[Pixel coordinate grounding data]
■ ■ ■ ■ ■ ■ ■
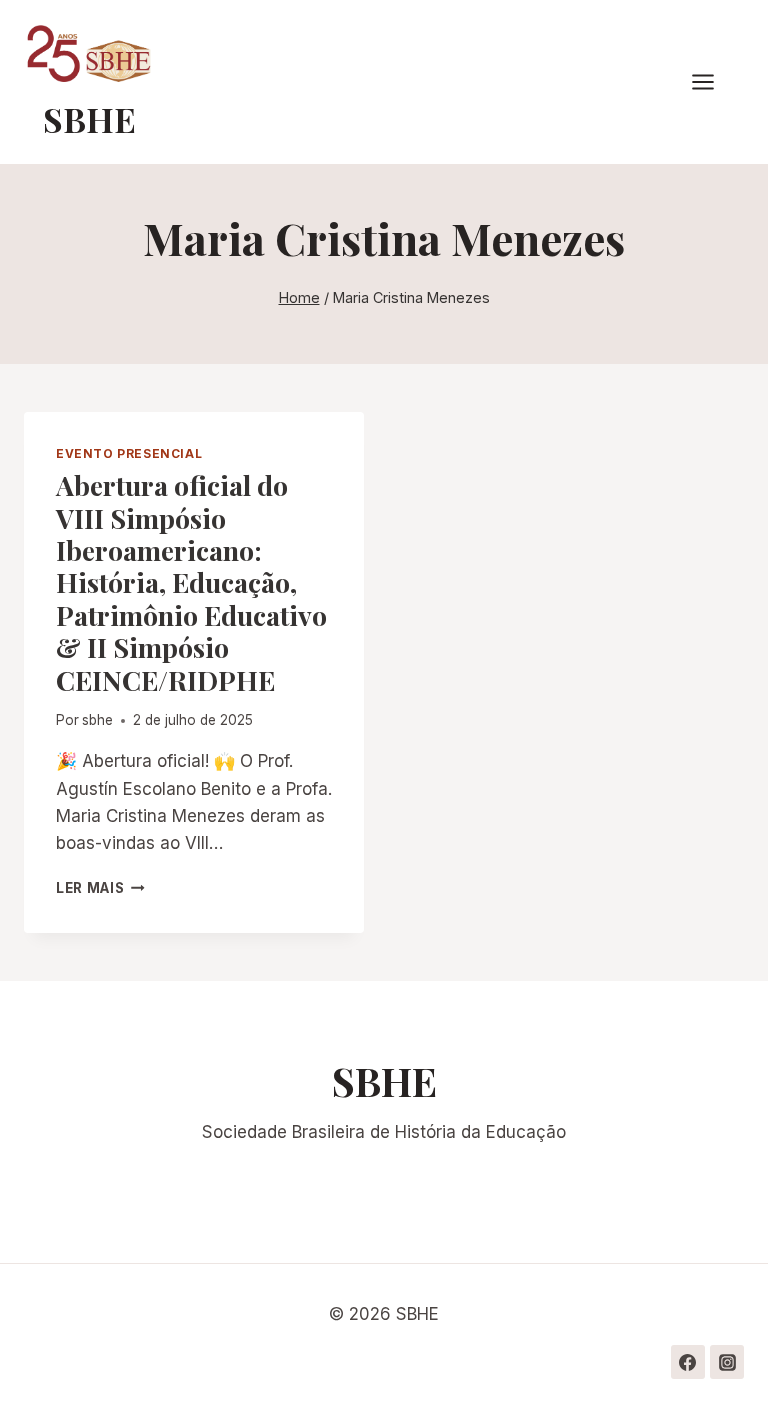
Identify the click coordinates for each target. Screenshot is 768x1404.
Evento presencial (129, 453)
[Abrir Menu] (713, 82)
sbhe (97, 720)
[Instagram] (727, 1362)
■ ■ ■ ■ ■ ■ ■
- **Task statement**: Write every entry out again exactly, images omitted.

- **Written response**:
Identify the click coordinates for each target. Screenshot is 768x1404.
Evento presencial (129, 453)
[Abrir Menu] (713, 82)
sbhe (97, 720)
[Instagram] (727, 1362)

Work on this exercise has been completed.